Exercise details: Please copy every one of the lines below character for character, in the same order.

The data:

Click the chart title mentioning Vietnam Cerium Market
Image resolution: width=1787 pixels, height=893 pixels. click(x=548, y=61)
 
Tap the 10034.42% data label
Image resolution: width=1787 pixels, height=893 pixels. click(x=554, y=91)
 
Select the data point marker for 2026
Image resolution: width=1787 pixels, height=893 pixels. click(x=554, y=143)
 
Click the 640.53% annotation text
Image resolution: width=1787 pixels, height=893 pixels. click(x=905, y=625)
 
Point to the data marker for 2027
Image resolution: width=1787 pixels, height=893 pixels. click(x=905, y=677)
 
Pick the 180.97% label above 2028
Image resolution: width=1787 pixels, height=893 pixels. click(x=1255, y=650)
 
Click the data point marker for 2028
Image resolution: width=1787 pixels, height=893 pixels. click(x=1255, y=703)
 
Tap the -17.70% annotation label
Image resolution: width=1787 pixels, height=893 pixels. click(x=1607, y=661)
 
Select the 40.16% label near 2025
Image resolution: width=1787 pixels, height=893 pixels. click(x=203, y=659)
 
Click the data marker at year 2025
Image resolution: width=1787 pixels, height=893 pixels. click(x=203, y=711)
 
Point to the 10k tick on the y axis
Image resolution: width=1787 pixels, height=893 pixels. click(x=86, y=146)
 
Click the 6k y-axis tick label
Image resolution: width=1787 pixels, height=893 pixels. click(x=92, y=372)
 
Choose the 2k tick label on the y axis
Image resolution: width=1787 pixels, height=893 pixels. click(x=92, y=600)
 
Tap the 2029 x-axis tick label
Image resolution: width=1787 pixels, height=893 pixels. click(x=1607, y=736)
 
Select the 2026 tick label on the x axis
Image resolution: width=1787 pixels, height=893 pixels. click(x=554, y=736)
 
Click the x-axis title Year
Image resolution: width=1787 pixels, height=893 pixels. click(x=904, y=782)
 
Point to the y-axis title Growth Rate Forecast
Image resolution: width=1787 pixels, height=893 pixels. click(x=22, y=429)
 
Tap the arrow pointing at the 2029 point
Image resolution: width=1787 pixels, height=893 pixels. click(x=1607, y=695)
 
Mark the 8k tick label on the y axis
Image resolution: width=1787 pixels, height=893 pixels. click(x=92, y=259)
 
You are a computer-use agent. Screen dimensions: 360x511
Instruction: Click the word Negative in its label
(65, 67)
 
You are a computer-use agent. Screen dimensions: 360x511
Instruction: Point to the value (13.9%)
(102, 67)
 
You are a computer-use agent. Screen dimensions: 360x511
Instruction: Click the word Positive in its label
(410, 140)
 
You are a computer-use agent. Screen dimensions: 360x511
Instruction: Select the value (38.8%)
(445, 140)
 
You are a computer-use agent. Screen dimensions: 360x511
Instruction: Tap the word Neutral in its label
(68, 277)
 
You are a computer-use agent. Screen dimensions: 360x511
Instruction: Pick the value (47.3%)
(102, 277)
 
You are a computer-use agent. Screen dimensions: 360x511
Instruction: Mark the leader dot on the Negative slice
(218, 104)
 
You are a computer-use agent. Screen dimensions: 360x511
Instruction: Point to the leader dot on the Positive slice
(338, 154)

Solution to the problem:
Click the chart title mentioning Vietnam Cerium Market
Image resolution: width=1787 pixels, height=893 pixels. click(x=548, y=61)
 
Tap the 10034.42% data label
Image resolution: width=1787 pixels, height=893 pixels. click(x=554, y=91)
 
Select the data point marker for 2026
Image resolution: width=1787 pixels, height=893 pixels. click(x=554, y=143)
 
Click the 640.53% annotation text
Image resolution: width=1787 pixels, height=893 pixels. click(x=905, y=625)
 
Point to the data marker for 2027
Image resolution: width=1787 pixels, height=893 pixels. click(x=905, y=677)
 
Pick the 180.97% label above 2028
Image resolution: width=1787 pixels, height=893 pixels. click(x=1255, y=650)
 
Click the data point marker for 2028
Image resolution: width=1787 pixels, height=893 pixels. click(x=1255, y=703)
 
Tap the -17.70% annotation label
Image resolution: width=1787 pixels, height=893 pixels. click(x=1607, y=661)
 
Select the 40.16% label near 2025
Image resolution: width=1787 pixels, height=893 pixels. click(x=203, y=659)
 
Click the data marker at year 2025
Image resolution: width=1787 pixels, height=893 pixels. click(x=203, y=711)
 
Point to the 10k tick on the y axis
Image resolution: width=1787 pixels, height=893 pixels. click(x=86, y=146)
 
Click the 6k y-axis tick label
Image resolution: width=1787 pixels, height=893 pixels. click(x=92, y=372)
 
Choose the 2k tick label on the y axis
Image resolution: width=1787 pixels, height=893 pixels. click(x=92, y=600)
 
Tap the 2029 x-axis tick label
Image resolution: width=1787 pixels, height=893 pixels. click(x=1607, y=736)
 
Select the 2026 tick label on the x axis
Image resolution: width=1787 pixels, height=893 pixels. click(x=554, y=736)
 
Click the x-axis title Year
Image resolution: width=1787 pixels, height=893 pixels. click(x=904, y=782)
 
Point to the y-axis title Growth Rate Forecast
Image resolution: width=1787 pixels, height=893 pixels. click(x=22, y=429)
 
Tap the arrow pointing at the 2029 point
Image resolution: width=1787 pixels, height=893 pixels. click(x=1607, y=695)
 
Mark the 8k tick label on the y axis
Image resolution: width=1787 pixels, height=893 pixels. click(x=92, y=259)
 
You are a computer-use agent. Screen dimensions: 360x511
Instruction: Click the word Negative in its label
(65, 67)
 
You are a computer-use agent. Screen dimensions: 360x511
Instruction: Point to the value (13.9%)
(102, 67)
 
You are a computer-use agent. Screen dimensions: 360x511
Instruction: Click the word Positive in its label
(410, 140)
 
You are a computer-use agent. Screen dimensions: 360x511
Instruction: Select the value (38.8%)
(445, 140)
 
You are a computer-use agent. Screen dimensions: 360x511
Instruction: Tap the word Neutral in its label
(68, 277)
 
You are a computer-use agent. Screen dimensions: 360x511
Instruction: Pick the value (47.3%)
(102, 277)
 
You are a computer-use agent. Screen dimensions: 360x511
Instruction: Mark the leader dot on the Negative slice
(218, 104)
 
You are a computer-use agent. Screen dimensions: 360x511
Instruction: Point to the leader dot on the Positive slice
(338, 154)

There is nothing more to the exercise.